::: Supplied records :::

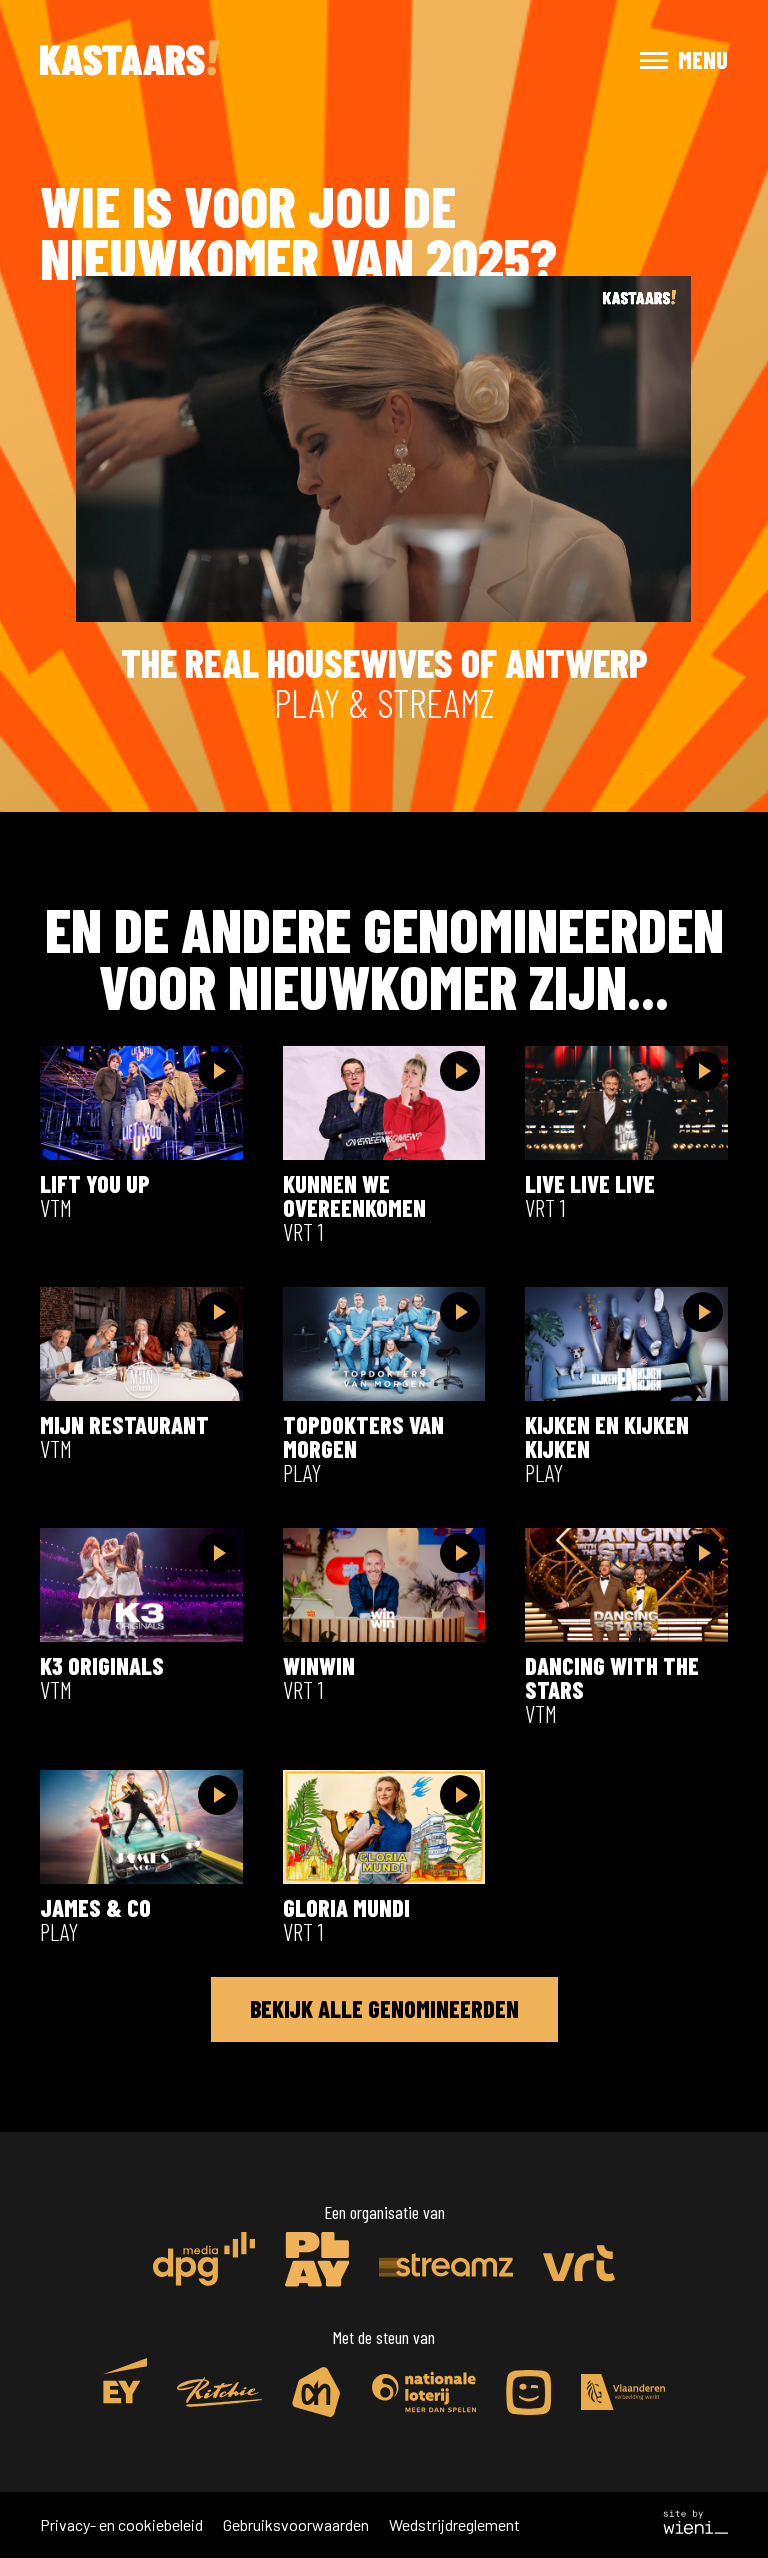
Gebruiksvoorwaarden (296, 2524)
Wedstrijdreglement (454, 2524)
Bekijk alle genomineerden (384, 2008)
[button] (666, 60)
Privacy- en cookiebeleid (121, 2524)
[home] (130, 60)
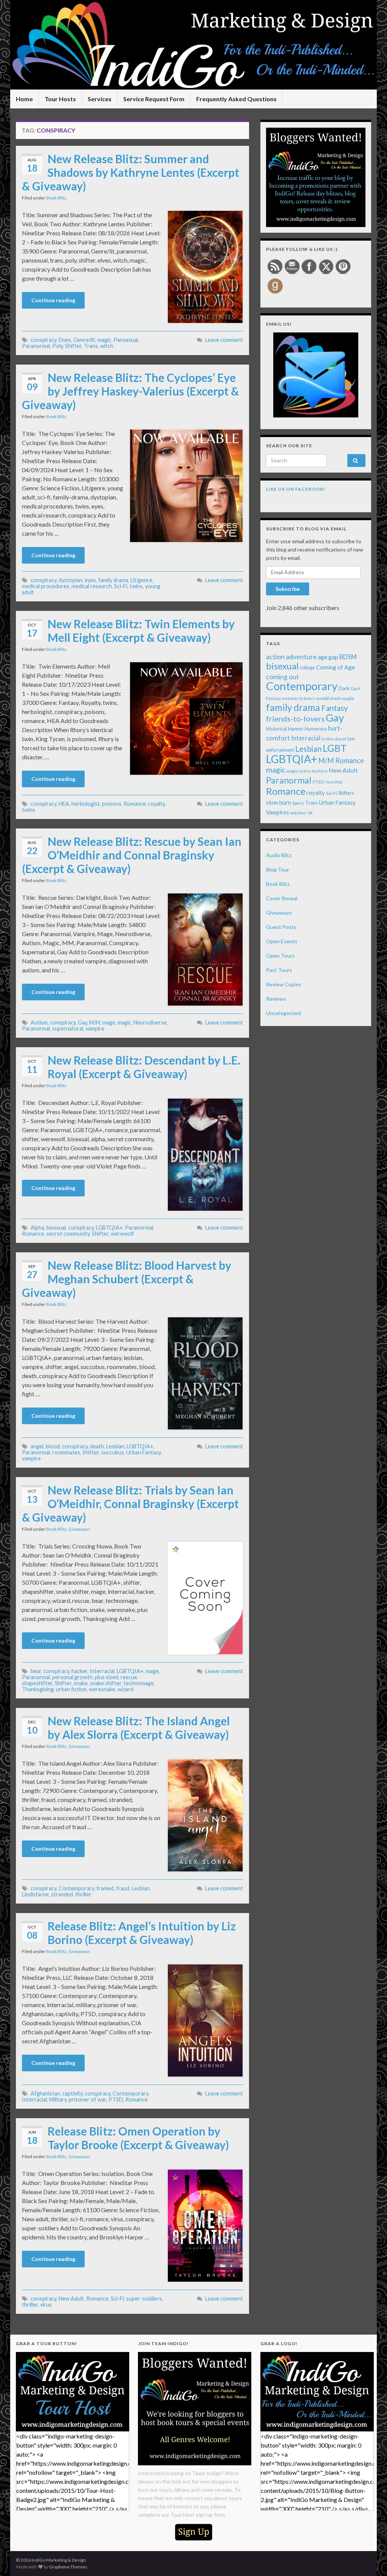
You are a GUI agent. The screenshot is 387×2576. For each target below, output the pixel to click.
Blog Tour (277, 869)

:::
::: Supplied records :::

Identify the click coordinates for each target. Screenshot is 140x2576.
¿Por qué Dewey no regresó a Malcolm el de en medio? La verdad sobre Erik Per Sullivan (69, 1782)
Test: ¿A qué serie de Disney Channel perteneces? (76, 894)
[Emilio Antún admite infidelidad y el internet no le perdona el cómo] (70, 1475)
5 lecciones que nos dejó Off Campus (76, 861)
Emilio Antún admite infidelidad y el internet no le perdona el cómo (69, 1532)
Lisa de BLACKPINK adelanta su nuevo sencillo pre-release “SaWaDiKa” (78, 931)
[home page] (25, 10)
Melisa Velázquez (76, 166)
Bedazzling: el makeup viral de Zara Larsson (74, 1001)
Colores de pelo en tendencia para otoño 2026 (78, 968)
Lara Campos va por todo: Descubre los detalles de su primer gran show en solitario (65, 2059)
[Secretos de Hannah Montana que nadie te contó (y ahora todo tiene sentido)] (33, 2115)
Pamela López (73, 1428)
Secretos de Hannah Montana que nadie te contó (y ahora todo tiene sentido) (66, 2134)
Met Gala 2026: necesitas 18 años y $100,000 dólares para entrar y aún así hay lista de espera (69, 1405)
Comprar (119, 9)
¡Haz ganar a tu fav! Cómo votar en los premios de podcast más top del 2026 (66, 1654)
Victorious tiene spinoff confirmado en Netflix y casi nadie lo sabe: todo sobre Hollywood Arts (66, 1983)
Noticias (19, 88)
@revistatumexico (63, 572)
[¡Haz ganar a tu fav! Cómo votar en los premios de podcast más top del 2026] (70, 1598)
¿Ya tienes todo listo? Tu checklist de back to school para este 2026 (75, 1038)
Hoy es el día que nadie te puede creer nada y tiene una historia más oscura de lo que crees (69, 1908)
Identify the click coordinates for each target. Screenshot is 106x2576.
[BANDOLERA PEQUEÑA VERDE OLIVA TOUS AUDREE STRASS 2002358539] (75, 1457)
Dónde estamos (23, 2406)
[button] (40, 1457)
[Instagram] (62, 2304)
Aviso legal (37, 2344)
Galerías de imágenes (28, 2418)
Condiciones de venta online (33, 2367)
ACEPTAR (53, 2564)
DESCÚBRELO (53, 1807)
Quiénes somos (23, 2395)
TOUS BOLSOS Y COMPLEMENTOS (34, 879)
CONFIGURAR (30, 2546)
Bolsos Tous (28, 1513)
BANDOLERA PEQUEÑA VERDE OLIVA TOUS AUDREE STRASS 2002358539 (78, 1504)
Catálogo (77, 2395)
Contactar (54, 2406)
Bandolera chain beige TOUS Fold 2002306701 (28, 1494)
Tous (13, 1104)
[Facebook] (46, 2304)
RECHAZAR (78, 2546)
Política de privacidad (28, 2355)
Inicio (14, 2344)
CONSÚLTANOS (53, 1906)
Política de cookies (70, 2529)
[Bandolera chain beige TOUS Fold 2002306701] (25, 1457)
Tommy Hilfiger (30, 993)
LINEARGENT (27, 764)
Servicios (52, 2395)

:::

◆ **Exercise brief**:
Go through the lines above. Select every one that has the string "ganar".

◆ **Written answer**:
¡Haz ganar a tu fav! Cómo votar en los premios de podcast más top del 2026 (66, 1654)
[¡Haz ganar a tu fav! Cómo votar en los premios de podcast más top del 2026] (70, 1598)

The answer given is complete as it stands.